Can you duplicate every one of the following items line for line, changing nothing?

━━━━━━━━━━━━━━━━

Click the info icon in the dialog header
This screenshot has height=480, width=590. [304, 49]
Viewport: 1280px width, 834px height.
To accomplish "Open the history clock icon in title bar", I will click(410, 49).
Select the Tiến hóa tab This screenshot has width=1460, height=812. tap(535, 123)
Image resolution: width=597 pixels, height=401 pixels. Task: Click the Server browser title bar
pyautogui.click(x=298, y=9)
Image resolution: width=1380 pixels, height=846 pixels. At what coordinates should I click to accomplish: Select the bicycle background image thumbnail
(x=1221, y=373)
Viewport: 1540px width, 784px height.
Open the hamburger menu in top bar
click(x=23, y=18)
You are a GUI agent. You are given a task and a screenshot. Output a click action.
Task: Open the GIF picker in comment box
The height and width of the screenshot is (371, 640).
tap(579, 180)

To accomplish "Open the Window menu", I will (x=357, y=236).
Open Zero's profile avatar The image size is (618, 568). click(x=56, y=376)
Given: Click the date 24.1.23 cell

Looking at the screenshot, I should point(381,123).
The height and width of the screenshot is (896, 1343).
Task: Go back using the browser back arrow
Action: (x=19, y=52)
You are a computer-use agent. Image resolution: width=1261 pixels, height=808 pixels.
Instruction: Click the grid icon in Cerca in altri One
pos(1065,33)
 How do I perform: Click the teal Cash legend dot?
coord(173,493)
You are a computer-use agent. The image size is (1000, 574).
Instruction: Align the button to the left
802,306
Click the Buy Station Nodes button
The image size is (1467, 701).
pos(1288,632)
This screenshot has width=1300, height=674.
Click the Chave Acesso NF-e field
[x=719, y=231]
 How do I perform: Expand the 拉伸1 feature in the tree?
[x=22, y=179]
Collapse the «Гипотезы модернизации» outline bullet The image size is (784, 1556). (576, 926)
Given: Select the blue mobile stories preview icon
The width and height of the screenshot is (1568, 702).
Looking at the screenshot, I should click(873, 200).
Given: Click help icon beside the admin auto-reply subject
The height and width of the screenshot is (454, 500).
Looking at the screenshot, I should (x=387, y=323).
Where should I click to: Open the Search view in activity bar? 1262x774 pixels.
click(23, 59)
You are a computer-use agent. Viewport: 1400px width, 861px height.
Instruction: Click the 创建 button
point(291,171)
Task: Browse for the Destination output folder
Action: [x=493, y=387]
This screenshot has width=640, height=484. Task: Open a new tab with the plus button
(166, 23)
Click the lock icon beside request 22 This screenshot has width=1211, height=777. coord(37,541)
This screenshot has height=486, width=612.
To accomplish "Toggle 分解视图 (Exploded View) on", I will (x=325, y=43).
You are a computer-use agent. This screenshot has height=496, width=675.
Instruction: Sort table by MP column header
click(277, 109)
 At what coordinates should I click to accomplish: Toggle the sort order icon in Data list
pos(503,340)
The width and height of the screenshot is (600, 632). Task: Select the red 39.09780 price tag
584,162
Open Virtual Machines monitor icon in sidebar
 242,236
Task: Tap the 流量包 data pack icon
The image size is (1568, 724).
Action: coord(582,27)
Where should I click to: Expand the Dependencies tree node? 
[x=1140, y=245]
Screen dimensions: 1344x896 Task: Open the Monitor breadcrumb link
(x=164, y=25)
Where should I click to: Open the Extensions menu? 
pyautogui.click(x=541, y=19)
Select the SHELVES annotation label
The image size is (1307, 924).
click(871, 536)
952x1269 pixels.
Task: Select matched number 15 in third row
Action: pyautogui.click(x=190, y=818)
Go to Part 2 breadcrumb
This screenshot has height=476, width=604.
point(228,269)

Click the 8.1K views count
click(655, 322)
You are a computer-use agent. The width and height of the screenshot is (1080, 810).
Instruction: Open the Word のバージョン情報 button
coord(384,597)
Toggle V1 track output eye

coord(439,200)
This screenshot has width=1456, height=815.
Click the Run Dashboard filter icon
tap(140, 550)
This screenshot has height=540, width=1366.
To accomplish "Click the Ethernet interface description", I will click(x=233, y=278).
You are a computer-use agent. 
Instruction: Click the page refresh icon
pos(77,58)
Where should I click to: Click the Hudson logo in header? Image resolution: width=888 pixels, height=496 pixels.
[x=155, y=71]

━━━━━━━━━━━━━━━━

*RIGHT ANSWER*.
Click the info icon in the dialog header
This screenshot has height=480, width=590. [304, 49]
Viewport: 1280px width, 834px height.
To accomplish "Open the history clock icon in title bar", I will click(410, 49).
Select the Tiến hóa tab This screenshot has width=1460, height=812. tap(535, 123)
Image resolution: width=597 pixels, height=401 pixels. Task: Click the Server browser title bar
pyautogui.click(x=298, y=9)
Image resolution: width=1380 pixels, height=846 pixels. At what coordinates should I click to accomplish: Select the bicycle background image thumbnail
(x=1221, y=373)
Viewport: 1540px width, 784px height.
Open the hamburger menu in top bar
click(x=23, y=18)
You are a GUI agent. You are given a task and a screenshot. Output a click action.
Task: Open the GIF picker in comment box
The height and width of the screenshot is (371, 640).
tap(579, 180)

To accomplish "Open the Window menu", I will (x=357, y=236).
Open Zero's profile avatar The image size is (618, 568). click(x=56, y=376)
Given: Click the date 24.1.23 cell

Looking at the screenshot, I should point(381,123).
The height and width of the screenshot is (896, 1343).
Task: Go back using the browser back arrow
Action: (x=19, y=52)
You are a computer-use agent. Image resolution: width=1261 pixels, height=808 pixels.
Instruction: Click the grid icon in Cerca in altri One
pos(1065,33)
 How do I perform: Click the teal Cash legend dot?
coord(173,493)
You are a computer-use agent. The image size is (1000, 574).
Instruction: Align the button to the left
802,306
Click the Buy Station Nodes button
The image size is (1467, 701).
pos(1288,632)
This screenshot has width=1300, height=674.
Click the Chave Acesso NF-e field
[x=719, y=231]
 How do I perform: Expand the 拉伸1 feature in the tree?
[x=22, y=179]
Collapse the «Гипотезы модернизации» outline bullet The image size is (784, 1556). (576, 926)
Given: Select the blue mobile stories preview icon
The width and height of the screenshot is (1568, 702).
Looking at the screenshot, I should click(873, 200).
Given: Click help icon beside the admin auto-reply subject
The height and width of the screenshot is (454, 500).
Looking at the screenshot, I should (x=387, y=323).
Where should I click to: Open the Search view in activity bar? 1262x774 pixels.
click(23, 59)
You are a computer-use agent. Viewport: 1400px width, 861px height.
Instruction: Click the 创建 button
point(291,171)
Task: Browse for the Destination output folder
Action: [x=493, y=387]
This screenshot has width=640, height=484. Task: Open a new tab with the plus button
(166, 23)
Click the lock icon beside request 22 This screenshot has width=1211, height=777. coord(37,541)
This screenshot has height=486, width=612.
To accomplish "Toggle 分解视图 (Exploded View) on", I will (x=325, y=43).
You are a computer-use agent. This screenshot has height=496, width=675.
Instruction: Sort table by MP column header
click(277, 109)
 At what coordinates should I click to accomplish: Toggle the sort order icon in Data list
pos(503,340)
The width and height of the screenshot is (600, 632). Task: Select the red 39.09780 price tag
584,162
Open Virtual Machines monitor icon in sidebar
 242,236
Task: Tap the 流量包 data pack icon
The image size is (1568, 724).
Action: coord(582,27)
Where should I click to: Expand the Dependencies tree node? 
[x=1140, y=245]
Screen dimensions: 1344x896 Task: Open the Monitor breadcrumb link
(x=164, y=25)
Where should I click to: Open the Extensions menu? 
pyautogui.click(x=541, y=19)
Select the SHELVES annotation label
The image size is (1307, 924).
click(871, 536)
952x1269 pixels.
Task: Select matched number 15 in third row
Action: pyautogui.click(x=190, y=818)
Go to Part 2 breadcrumb
This screenshot has height=476, width=604.
point(228,269)

Click the 8.1K views count
click(655, 322)
You are a computer-use agent. The width and height of the screenshot is (1080, 810).
Instruction: Open the Word のバージョン情報 button
coord(384,597)
Toggle V1 track output eye

coord(439,200)
This screenshot has width=1456, height=815.
Click the Run Dashboard filter icon
tap(140, 550)
This screenshot has height=540, width=1366.
To accomplish "Click the Ethernet interface description", I will click(x=233, y=278).
You are a computer-use agent. 
Instruction: Click the page refresh icon
pos(77,58)
Where should I click to: Click the Hudson logo in header? Image resolution: width=888 pixels, height=496 pixels.
[x=155, y=71]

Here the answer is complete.